Andrew Sullivan : “If any person has done more to advance some measure of calm, reason and peace in this troubled word lately, it’s president Obama. I think the Cairo speech and the Wright speech alone merited this both bridging ancient rifts even while they remain, of course, deep and intractable.”

Nicholas Kristof : “I admire his efforts toward Middle East peace, but the prize still seems very premature. What has he done? . . . [I]t seems to me that it might have made sense to wait and give Obama the Nobel Peace Prize in his eighth year in office, after he has actually made peace somewhere.”

Emanuele Ottolenghi : “If President Obama gets the Nobel Peace Prize less than one year into his presidency, what can he aspire to by the time he leaves office? If fate allows it, the seat of St Peter will be vacant — and if not, we are sure the pope will graciously resign. Short of that, one can always count on the UN secretary-general’s post to be on offer.”

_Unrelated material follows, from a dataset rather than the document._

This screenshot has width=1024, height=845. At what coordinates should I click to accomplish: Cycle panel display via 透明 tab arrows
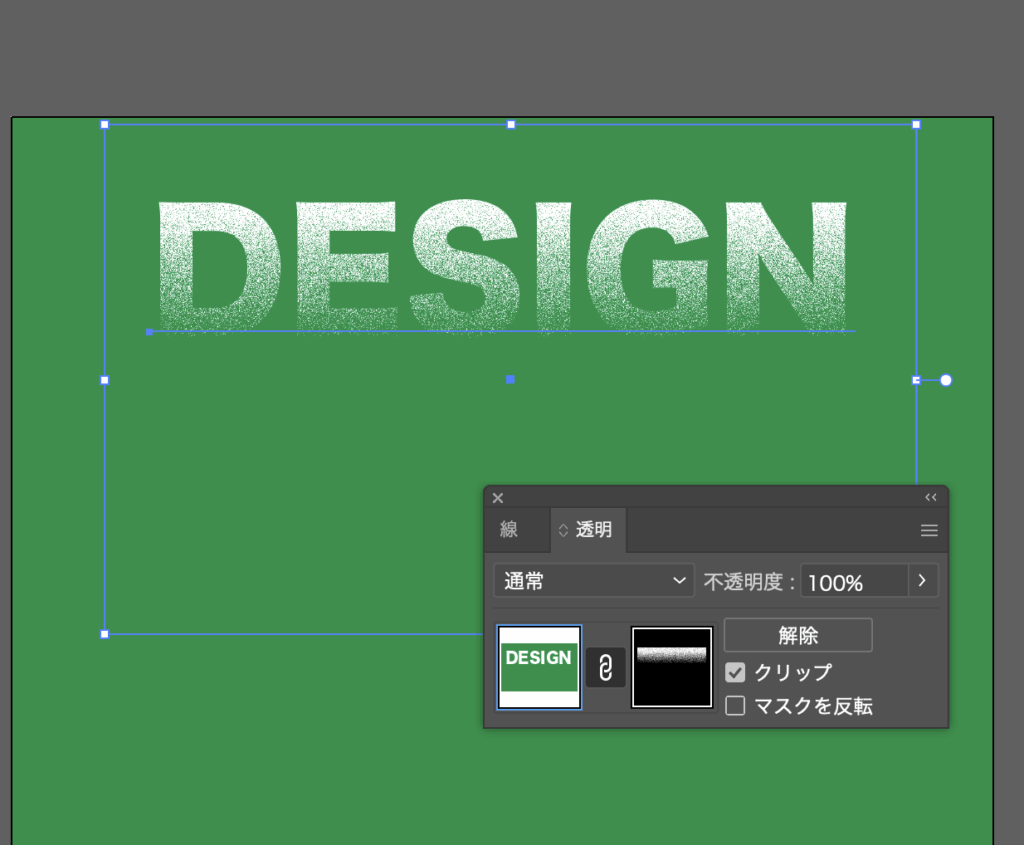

Daniel Pipes : “My prediction: The absurdity of the prize decision will harm Obama politically in the United States, contrasting his role as international celebrity with his record devoid of accomplishments”

Frank J : “And for the record, this makes a mockery of the prize. There is no way Obama has had time to accomplish as much peace as Arafat did.”

Democratic National Committee spokesman : “”The Republican Party has thrown in its lot with the terrorists - the Taliban and Hamas this morning - in criticizing the President for receiving the Nobel Peace prize.”